I admit, I have absolutely no idea if anything of the above is reasonable or even possible. It might be that there are several contradictions in there that are unsolvable because they are inherent to the technology. But I do feel that underneath all the numerous layers of nonsense and egregious disregard for the good of humanity that is very clearly displayed by many of the actors in this space, there may well be something that could and should be build into technologies and solutions that would be a net benefit for the world.

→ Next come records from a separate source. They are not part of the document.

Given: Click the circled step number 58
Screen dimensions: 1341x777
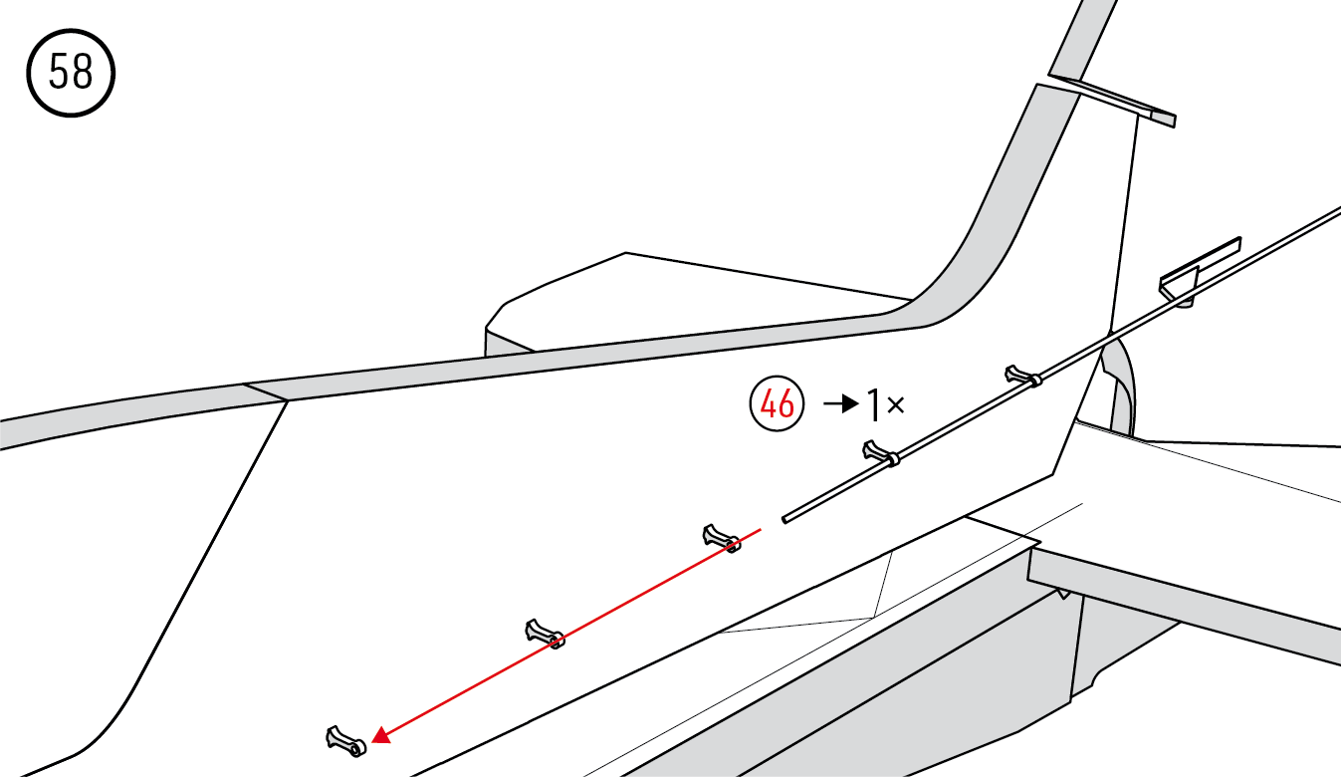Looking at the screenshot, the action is click(71, 73).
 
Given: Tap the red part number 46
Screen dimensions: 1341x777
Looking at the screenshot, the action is click(778, 404).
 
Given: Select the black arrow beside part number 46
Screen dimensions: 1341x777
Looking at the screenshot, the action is click(841, 404).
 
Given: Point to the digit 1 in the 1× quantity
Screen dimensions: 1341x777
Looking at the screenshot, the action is click(875, 404).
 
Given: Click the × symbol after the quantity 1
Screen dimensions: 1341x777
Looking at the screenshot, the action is click(896, 405).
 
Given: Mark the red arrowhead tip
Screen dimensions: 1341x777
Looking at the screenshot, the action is click(372, 741).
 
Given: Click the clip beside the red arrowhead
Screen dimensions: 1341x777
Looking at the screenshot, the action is click(346, 741).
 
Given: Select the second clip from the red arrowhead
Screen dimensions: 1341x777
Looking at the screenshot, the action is click(545, 635).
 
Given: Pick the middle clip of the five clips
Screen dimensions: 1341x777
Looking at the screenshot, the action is click(722, 539).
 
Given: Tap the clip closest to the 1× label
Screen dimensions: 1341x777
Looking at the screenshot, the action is click(881, 454).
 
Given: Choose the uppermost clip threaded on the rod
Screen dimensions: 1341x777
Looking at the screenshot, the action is click(1023, 376).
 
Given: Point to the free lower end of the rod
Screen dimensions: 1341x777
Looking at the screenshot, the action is click(785, 519).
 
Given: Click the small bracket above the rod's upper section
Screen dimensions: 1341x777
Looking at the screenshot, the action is click(1201, 272).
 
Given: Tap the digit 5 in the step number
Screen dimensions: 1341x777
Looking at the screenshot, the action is click(59, 72).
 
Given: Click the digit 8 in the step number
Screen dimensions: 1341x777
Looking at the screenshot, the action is click(83, 72).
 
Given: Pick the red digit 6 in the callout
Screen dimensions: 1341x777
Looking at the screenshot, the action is click(785, 404).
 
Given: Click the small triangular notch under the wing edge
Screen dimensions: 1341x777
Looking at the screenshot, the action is click(1062, 594).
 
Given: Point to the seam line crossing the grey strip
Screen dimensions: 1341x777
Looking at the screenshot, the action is click(266, 392).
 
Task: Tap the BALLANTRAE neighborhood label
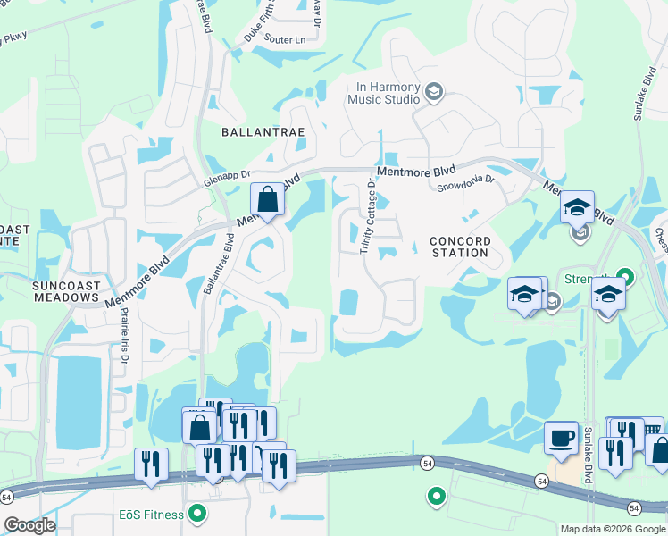click(263, 131)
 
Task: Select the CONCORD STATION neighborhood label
click(460, 247)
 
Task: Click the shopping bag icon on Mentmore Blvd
click(267, 199)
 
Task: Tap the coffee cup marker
click(561, 438)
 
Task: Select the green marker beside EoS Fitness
click(198, 515)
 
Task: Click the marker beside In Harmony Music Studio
click(434, 92)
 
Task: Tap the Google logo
click(29, 525)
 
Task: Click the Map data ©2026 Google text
click(612, 529)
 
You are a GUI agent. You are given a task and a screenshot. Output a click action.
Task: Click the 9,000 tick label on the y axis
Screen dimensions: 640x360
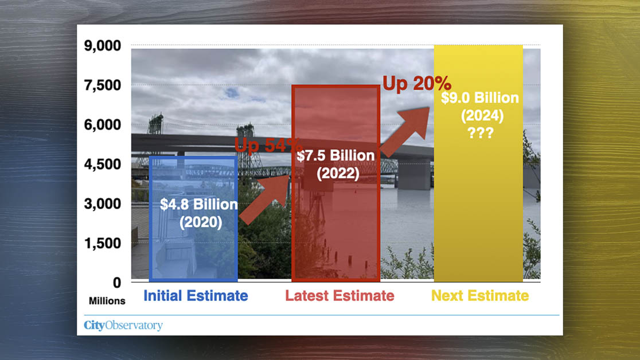(103, 46)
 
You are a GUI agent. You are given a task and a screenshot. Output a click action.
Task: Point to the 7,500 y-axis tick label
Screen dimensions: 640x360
(103, 85)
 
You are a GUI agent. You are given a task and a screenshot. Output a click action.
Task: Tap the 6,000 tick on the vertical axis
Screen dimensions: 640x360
(103, 125)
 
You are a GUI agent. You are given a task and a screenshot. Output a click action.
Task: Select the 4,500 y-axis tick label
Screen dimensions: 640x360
(103, 165)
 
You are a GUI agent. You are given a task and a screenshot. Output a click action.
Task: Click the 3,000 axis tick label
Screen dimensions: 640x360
(103, 204)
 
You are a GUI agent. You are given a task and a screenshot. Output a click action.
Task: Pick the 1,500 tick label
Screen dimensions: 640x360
(103, 243)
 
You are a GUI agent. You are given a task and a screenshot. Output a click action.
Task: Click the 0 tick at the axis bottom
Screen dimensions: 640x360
(117, 283)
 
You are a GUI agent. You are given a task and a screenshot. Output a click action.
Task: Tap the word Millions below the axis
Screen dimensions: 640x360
(107, 301)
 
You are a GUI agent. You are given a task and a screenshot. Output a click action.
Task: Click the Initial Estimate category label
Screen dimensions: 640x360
(196, 296)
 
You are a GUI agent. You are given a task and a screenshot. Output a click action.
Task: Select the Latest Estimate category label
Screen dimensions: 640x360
(339, 296)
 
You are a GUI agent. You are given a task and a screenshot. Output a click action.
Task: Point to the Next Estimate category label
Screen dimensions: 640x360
(480, 296)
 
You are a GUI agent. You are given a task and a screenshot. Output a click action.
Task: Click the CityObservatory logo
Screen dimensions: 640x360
(123, 325)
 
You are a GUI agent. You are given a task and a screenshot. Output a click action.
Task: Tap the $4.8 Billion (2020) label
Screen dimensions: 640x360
(199, 213)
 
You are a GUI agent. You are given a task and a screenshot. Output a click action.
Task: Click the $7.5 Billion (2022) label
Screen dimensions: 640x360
(336, 165)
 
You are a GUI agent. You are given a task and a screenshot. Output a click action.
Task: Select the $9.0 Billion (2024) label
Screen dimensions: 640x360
(480, 107)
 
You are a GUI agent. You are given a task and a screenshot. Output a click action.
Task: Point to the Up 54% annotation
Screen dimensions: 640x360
(268, 145)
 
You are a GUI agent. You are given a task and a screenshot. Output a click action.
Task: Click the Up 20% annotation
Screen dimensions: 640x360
(417, 84)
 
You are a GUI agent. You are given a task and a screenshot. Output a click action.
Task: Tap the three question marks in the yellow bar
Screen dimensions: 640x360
(481, 133)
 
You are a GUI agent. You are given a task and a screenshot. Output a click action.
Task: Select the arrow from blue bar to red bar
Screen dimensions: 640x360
(264, 200)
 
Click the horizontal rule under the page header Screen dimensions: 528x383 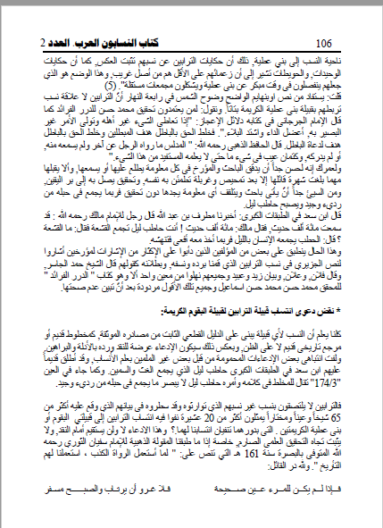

As it stands now, to me this does not seem to be where we are and definitely not where we are headed. Currently, it does not feel like the benefits, such as they may be, justify the costs that we are already paying which are only increasing with compound interest the further we take this. So if my lazy self might like to have their silly bash scripts generated for them, there still is a lingering feeling of deep unease about it in my gut. And maybe, just maybe, I should listen to it for once?